The exhibit was organized in part by the local Marefat High School whose students had their artwork published in a book of Afghan proverbs under a project funded by a U.S. Embassy grant.
"You can really see the soul of the country in these pictures," said Allen, referring to the student's artwork, while touring the art exhibit. "Some of this work reminds me of the places I have been," commented Allen, looking at a painting of a caravan of camels in the Gobi desert, Mongolia.
To show support for the education of Afghan children, Allen wrote a personal check for 10 annual scholarships amounting to $1,700. In response, the children and director of the Marefat High School, Aziz Royesh, presented a gift of a large painting that had reminded the general of his time spent in Mongolia.
Allen's attention had been drawn to the Marefat High School fundraiser by Navy Capt. Edward Zellem, an Afghanistan/Pakistan (AFPAK) Hands program member and director of the ISAF Presidential Information Coordination Center detachment at the presidential palace in Kabul.
Zellem started to collect Dari proverbs while learning the language as a part of the program that was initiated by Adm. Mike Mullen, Chairman of the Joint Chiefs of Staff, in 2009.
"Proverbs are a very important part of the Afghan culture," said Zellem, who worked with Marefat High School students to illustrate the book of 151 Dari proverbs collected and translated over the past 18 months.

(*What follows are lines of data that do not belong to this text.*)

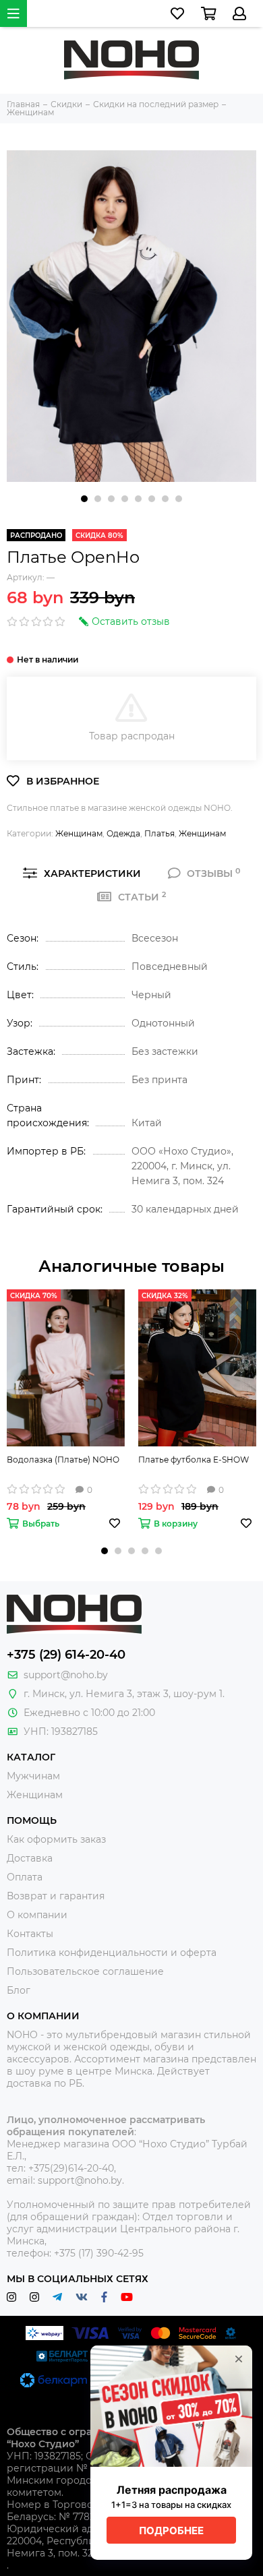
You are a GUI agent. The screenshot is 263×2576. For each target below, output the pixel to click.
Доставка (30, 1858)
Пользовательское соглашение (85, 1971)
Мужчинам (33, 1776)
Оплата (24, 1877)
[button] (84, 498)
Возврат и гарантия (56, 1896)
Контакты (30, 1934)
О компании (37, 1915)
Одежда (123, 833)
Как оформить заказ (56, 1839)
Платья (159, 833)
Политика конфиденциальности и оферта (111, 1952)
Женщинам (79, 833)
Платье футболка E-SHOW (193, 1459)
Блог (18, 1990)
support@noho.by (66, 1675)
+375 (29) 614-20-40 (66, 1654)
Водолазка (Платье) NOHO (63, 1459)
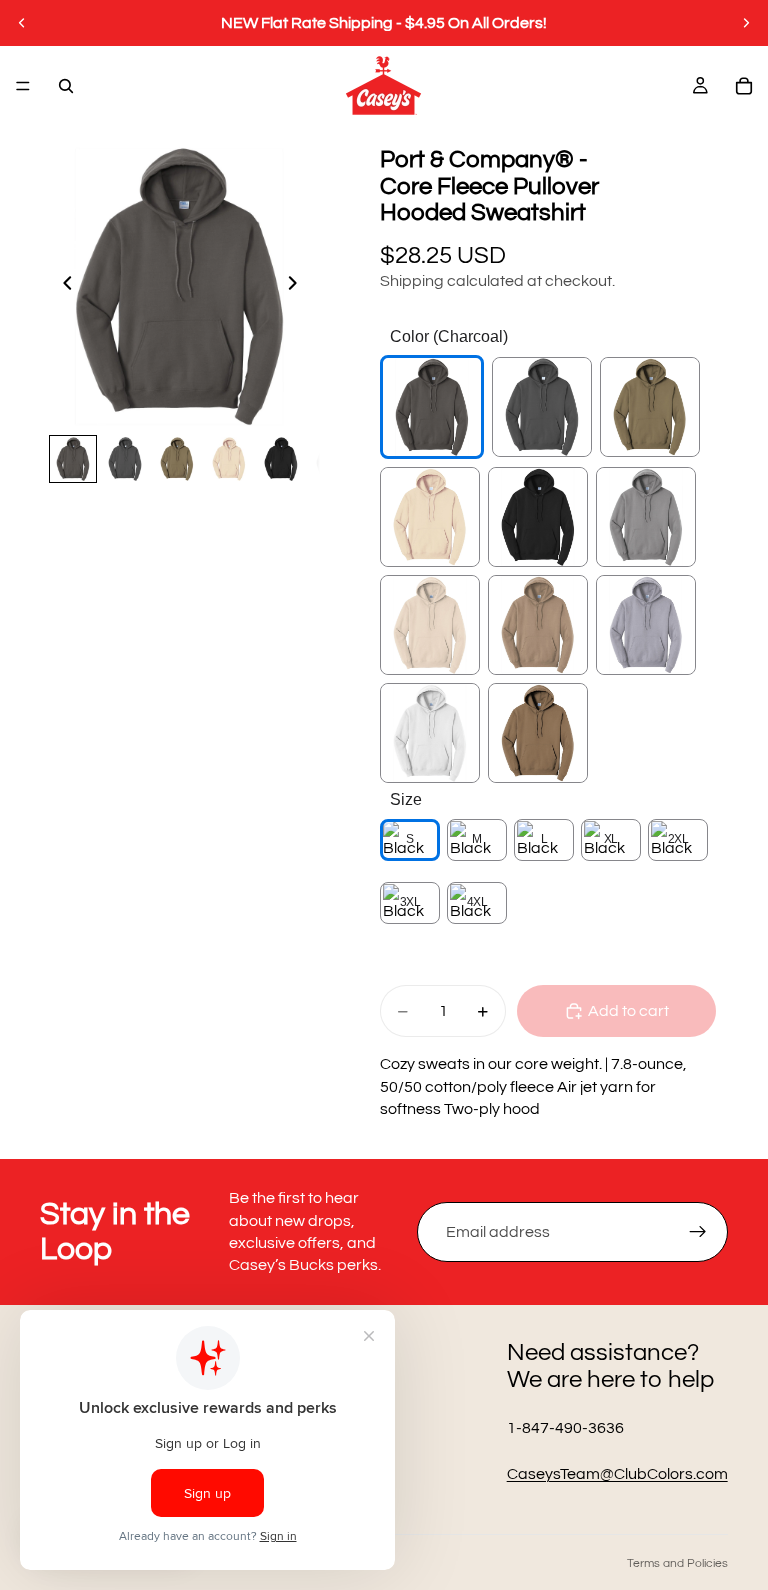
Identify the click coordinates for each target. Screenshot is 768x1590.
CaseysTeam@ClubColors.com (617, 1474)
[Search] (66, 86)
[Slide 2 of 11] (125, 459)
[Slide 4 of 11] (229, 459)
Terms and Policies (677, 1563)
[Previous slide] (22, 23)
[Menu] (23, 86)
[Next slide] (746, 23)
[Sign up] (698, 1232)
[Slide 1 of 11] (73, 459)
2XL (678, 839)
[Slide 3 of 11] (177, 459)
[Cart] (744, 86)
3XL (410, 902)
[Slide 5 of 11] (281, 459)
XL (611, 839)
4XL (477, 902)
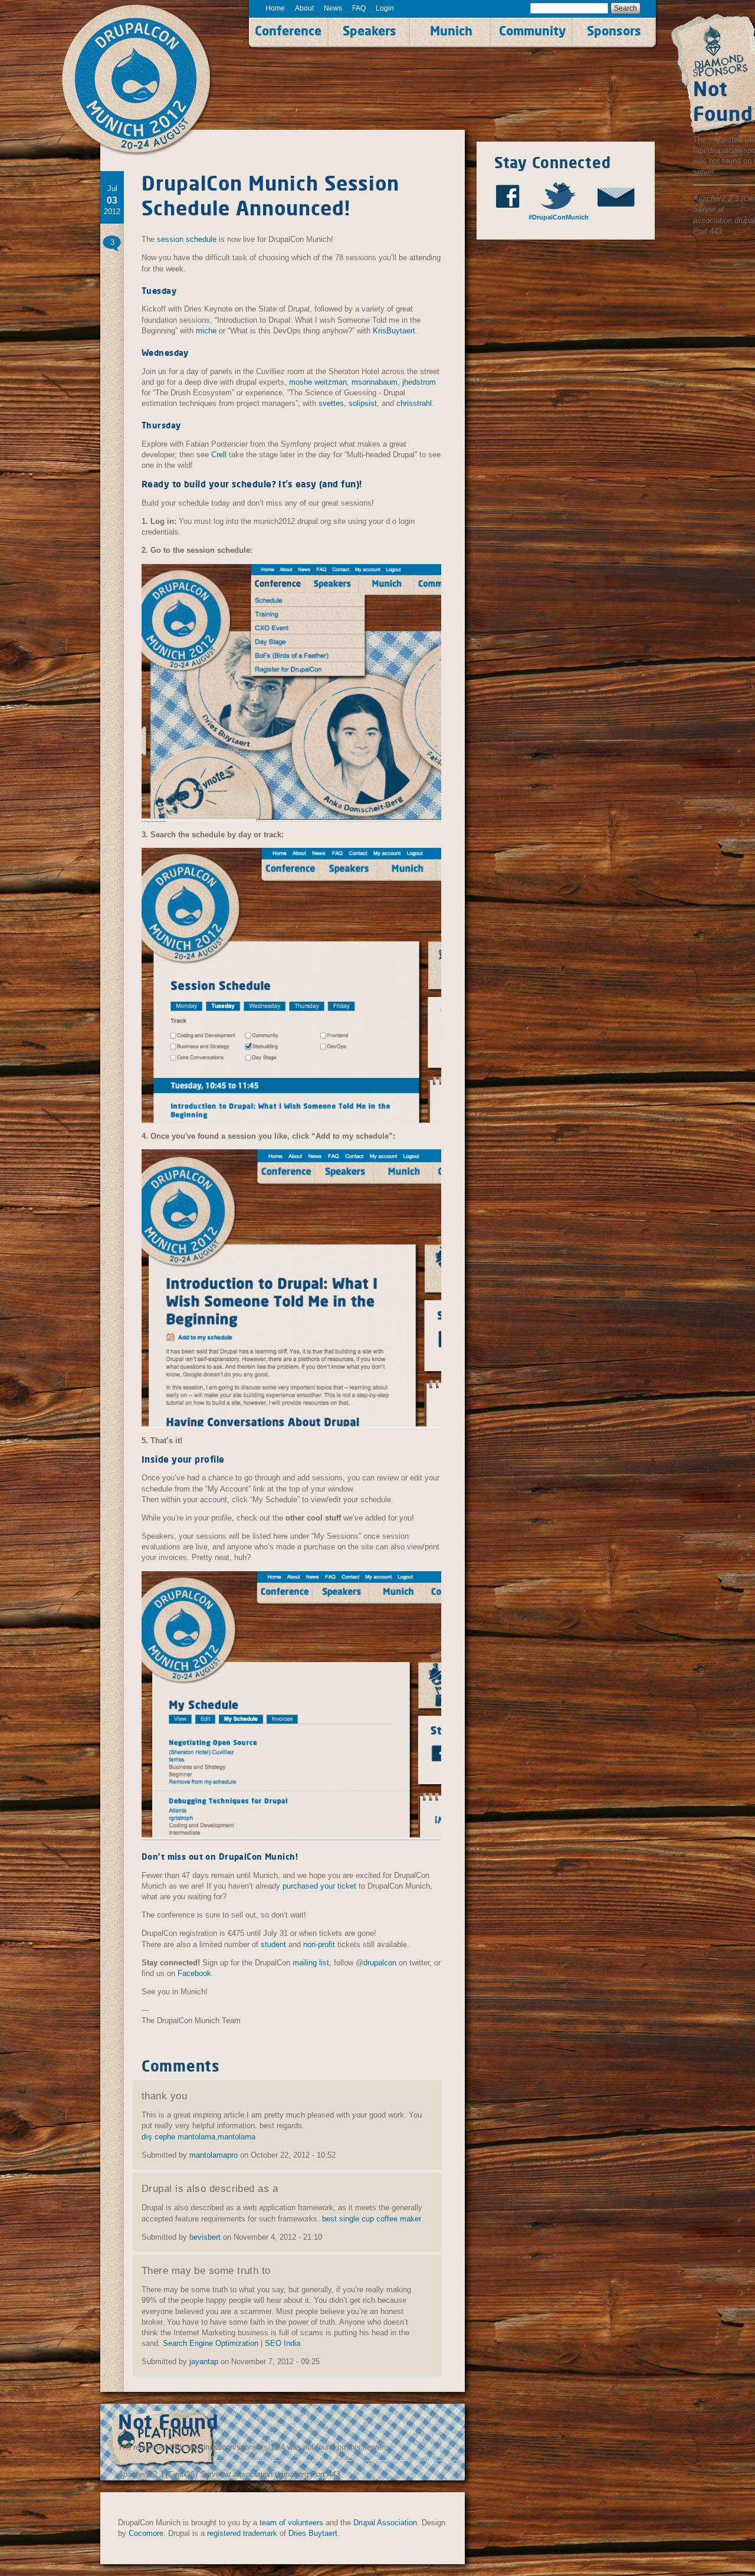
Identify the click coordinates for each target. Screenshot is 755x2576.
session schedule (186, 239)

The initial publishing run and distribution is funded by a U.S. Embassy grant, with the first 40,000 complimentary copies distributed throughout Afghanistan as a "gift from the American people."
To support the Marefat High School, which enrolled 2,600 boys and girls in 2011, Zellem has given the school a copyright license to republish and sell the book for profit in Afghanistan, with proceeds going to assist students of the school with their annual tuition.
"This school is progressive and independent thought is strongly encouraged,' said Zallem, explaining that the school was founded in 1994 in Pakistan by Afghan refugees, but moved in 2001 to Kabul after 9/11. The school, which instructs girls and allows them to think of themselves as individuals who will have future working careers, was attacked in 2008 by Mullahs because of its progressive curriculum.
"I want to be a journalist," said Jahira Jakari, a 15-year old young girl, who sold several of her paintings Friday.
The book and ongoing relationship with Marefat High School is a direct result of the AFPAK Hands program. AFPAK Hands is designed as a way to build trust with the military and local populations in those two countries and to speed the transition of responsibilities to Afghan forces.
In Zellem's case, his job is to provide and coordinate timely and accurate information on strategic level events to Afghan President Hamid Karzai and to facilitate situational understanding between the Presidential Palace and ISAF leadership.
Before departing the event, Allen patted Zellem on the shoulder and said, "You are not leaving until I finish my tour."
The gift, depicting a caravan of people on camels in Mongolia, immediately found its new home in the halls of ISAF headquarters.